Prior to bankruptcy, the district court dismissed all of Lynott’s claims in the Colorado action, except his claim for relief under the Employee Retirement Income Security Act of 1974 (ERISA), 29 U.S.C. § 1101, et seq., and the Consolidated Omnibus Budget Reconciliation Act (COBRA), 29 U.S.C. § 1161 et seq. 1

FACTUAL BACKGROUND

Lynott was covered by VSA’s Group Employee Benefit Health Plan (the Plan) as a dependent spouse, prior to his divorce on February 7, 1992. After the divorce, he remained interested in Plan coverage and claims to have remitted statements of medical expenses to VSA seeking payment.

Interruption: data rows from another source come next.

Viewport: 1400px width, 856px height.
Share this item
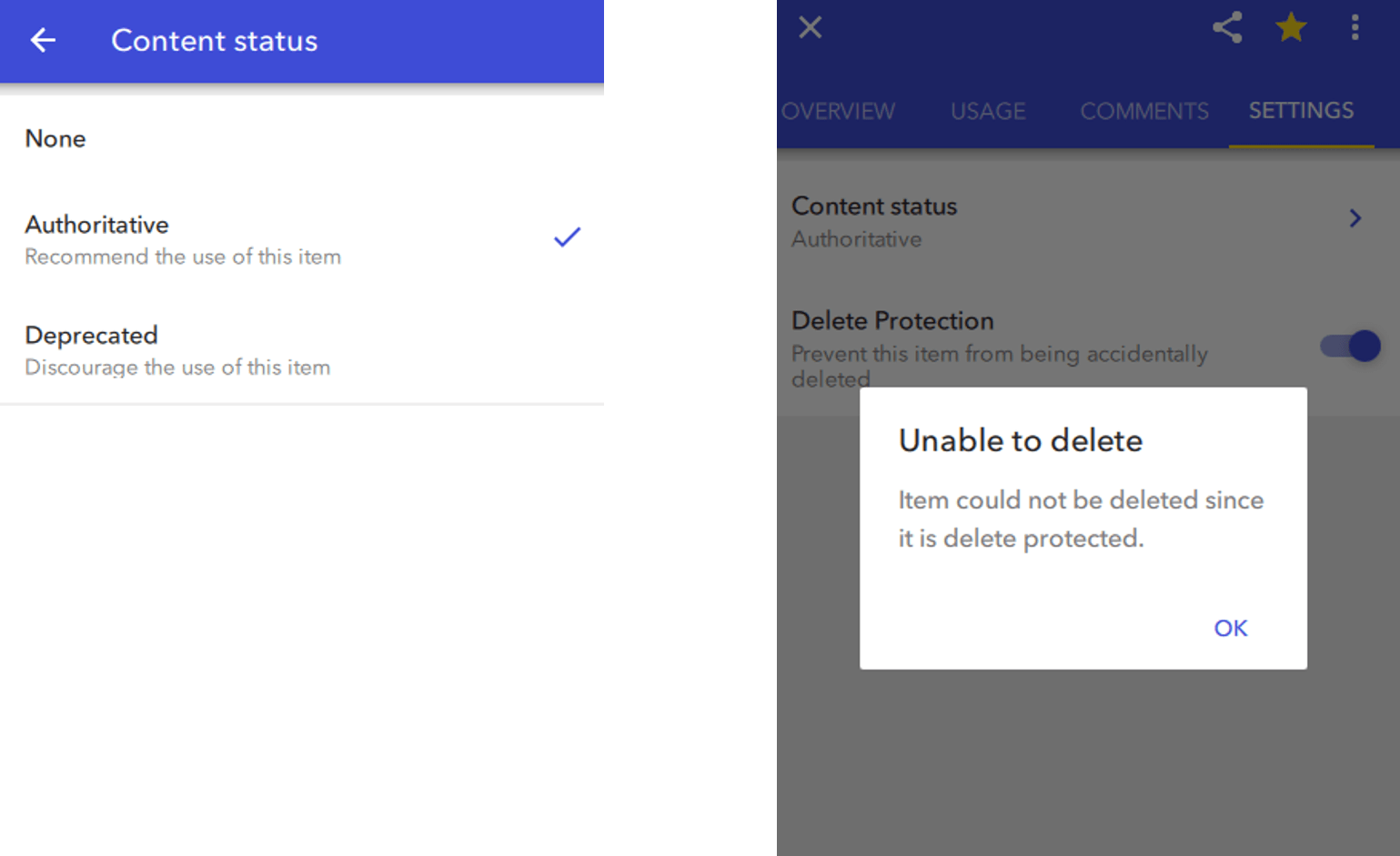[1227, 27]
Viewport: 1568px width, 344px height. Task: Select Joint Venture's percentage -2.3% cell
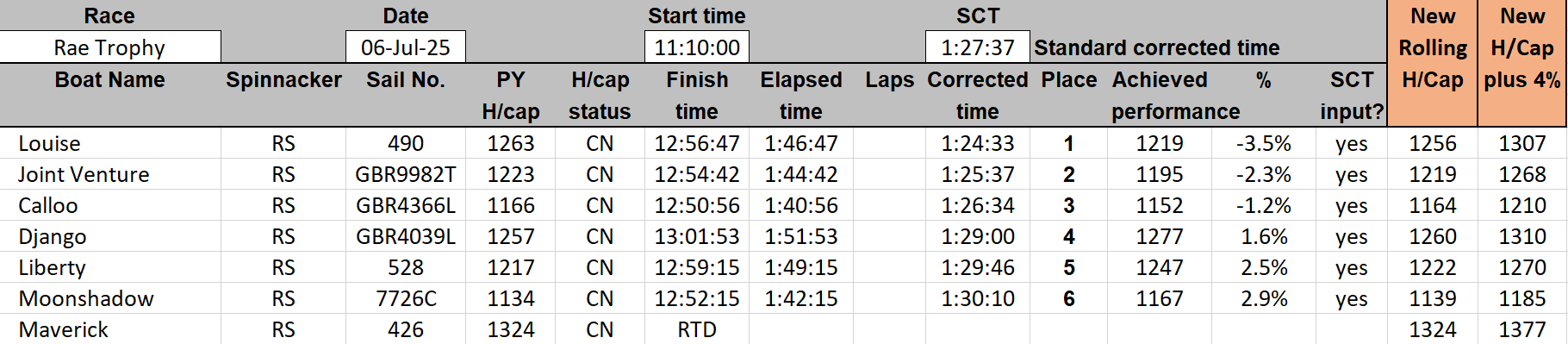(1264, 174)
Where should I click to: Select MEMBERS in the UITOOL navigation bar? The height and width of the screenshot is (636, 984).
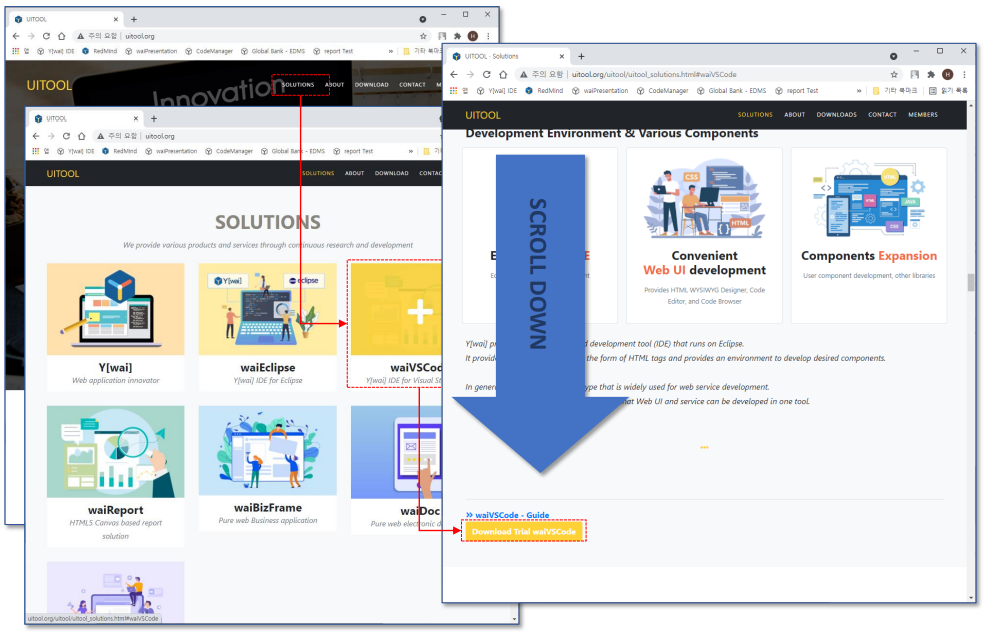pos(923,115)
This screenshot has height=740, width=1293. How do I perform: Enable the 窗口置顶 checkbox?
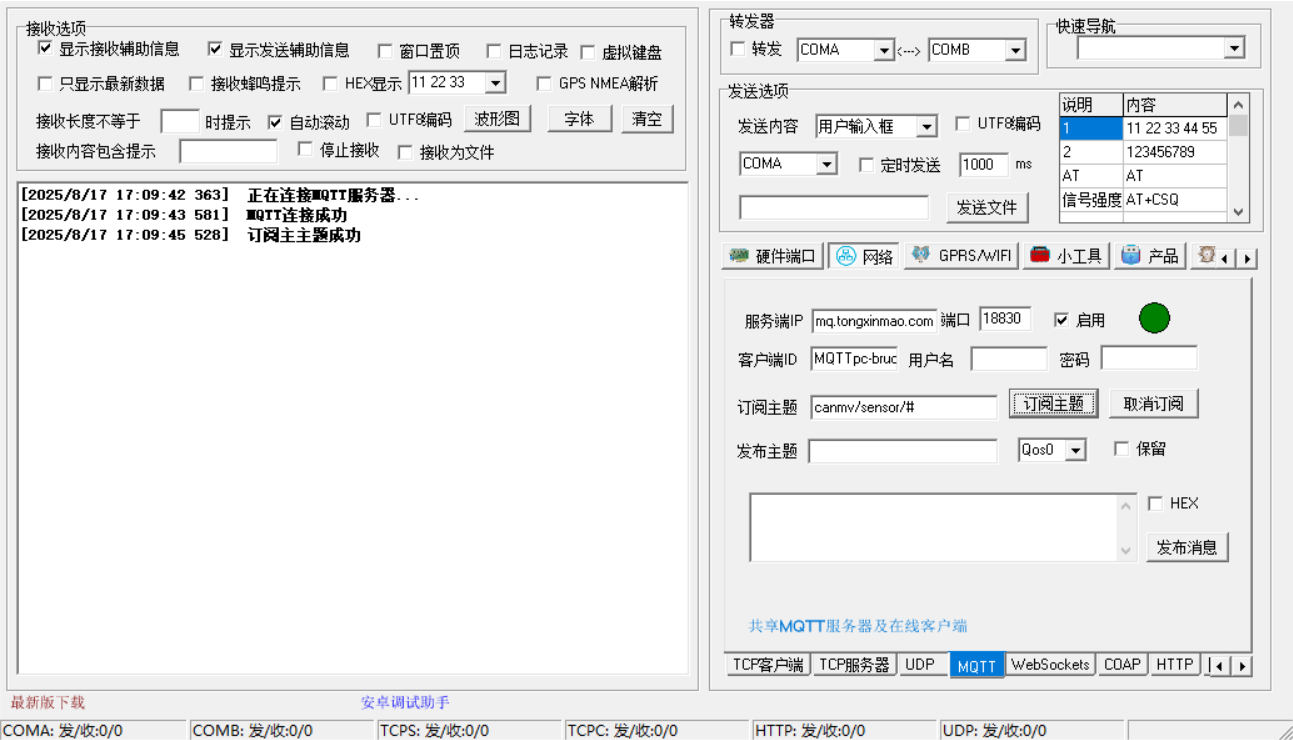point(386,51)
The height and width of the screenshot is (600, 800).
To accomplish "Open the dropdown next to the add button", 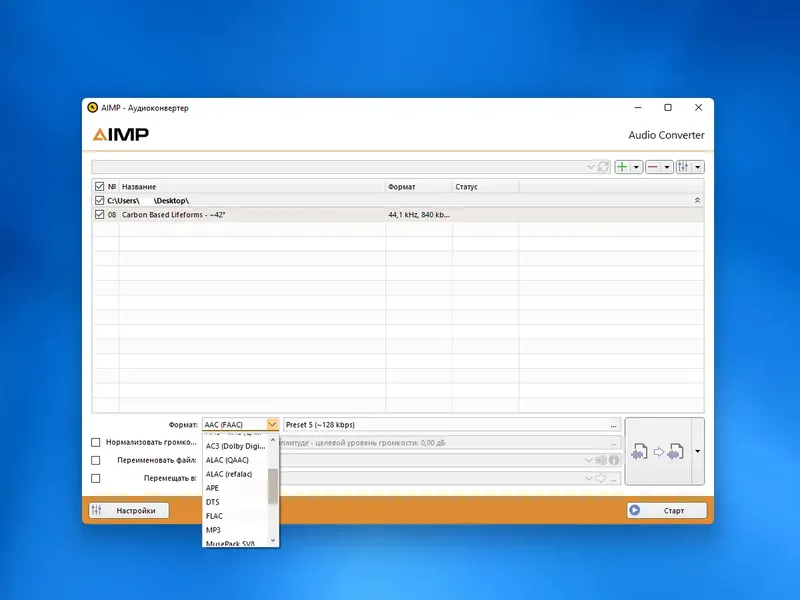I will (x=636, y=166).
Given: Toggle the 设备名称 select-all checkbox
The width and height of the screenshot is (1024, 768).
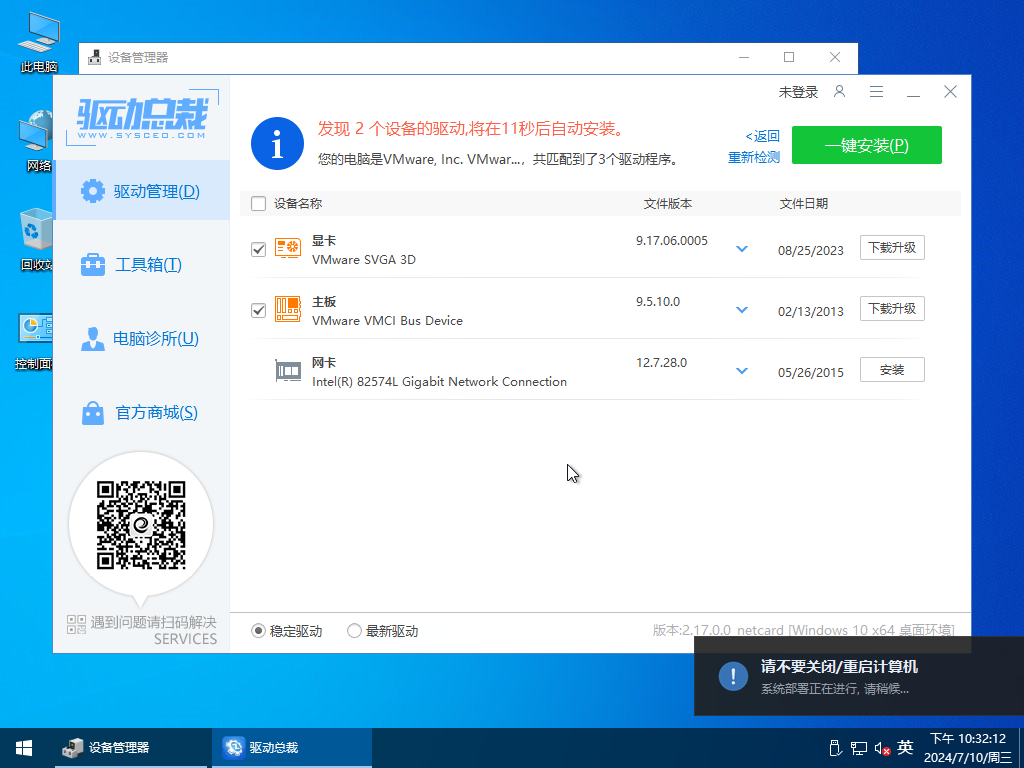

Lynott further asserts that in February 1993, he received a letter from VSA’s insurance department advising that he was not covered by the Plan, thereby saddling him with significant medical expenses for his heart condition 2 and precipitating the Colo *885 rado action. However, as Lynott was unable to pay his mounting medical bills, and was already liable for more than $8,000 in medical expenses, he filed for bankruptcy on February 11, 1994, claiming the Colorado action exempt under 11 U.S.C. §§ 522(d)(10)(C), and (11)(D) and (E). 3 The initial exemption was then amended to claim the Colorado action exempt under Wis.Stat. §§ 815.18(3)(i)(l)(e) and (d). 4

Thereafter, the Chapter 7 trustee contended that because the Colorado action asserts a claim under ERISA, it was not a claim for personal bodily injury or loss of future earnings subject to exemption under Wis.Stat. §§ 815.18(3)(i)(l)(c) and (d). Also, the trustee maintained that the Colorado action was property of the estate and that Lynott no longer had standing to prosecute the case. Therefore, the trustee proposed settling the Colorado action for $30,000 and sent creditors and Lynott notice of his intention with an opportunity to object. Lynott objected to the settlement through bankruptcy counsel and the attorney handling the Colorado action.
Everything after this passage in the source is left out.